**EXERCISE MATERIALS**.

____

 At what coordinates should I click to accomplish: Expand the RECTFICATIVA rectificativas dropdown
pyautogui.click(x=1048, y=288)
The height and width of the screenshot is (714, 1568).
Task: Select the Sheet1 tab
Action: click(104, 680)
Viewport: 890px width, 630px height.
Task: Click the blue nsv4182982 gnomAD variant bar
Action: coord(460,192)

____

Please lay out every line of the listing above as a Markdown table with two columns, Row and Text, numbering the lines in order and skipping any blank ones.

| Row | Text |
|---|---|
| 1 |  At what coordinates should I click to accomplish: Expand the RECTFICATIVA rectificativas dropdown |
| 2 | pyautogui.click(x=1048, y=288) |
| 3 | The height and width of the screenshot is (714, 1568). |
| 4 | Task: Select the Sheet1 tab |
| 5 | Action: click(104, 680) |
| 6 | Viewport: 890px width, 630px height. |
| 7 | Task: Click the blue nsv4182982 gnomAD variant bar |
| 8 | Action: coord(460,192) |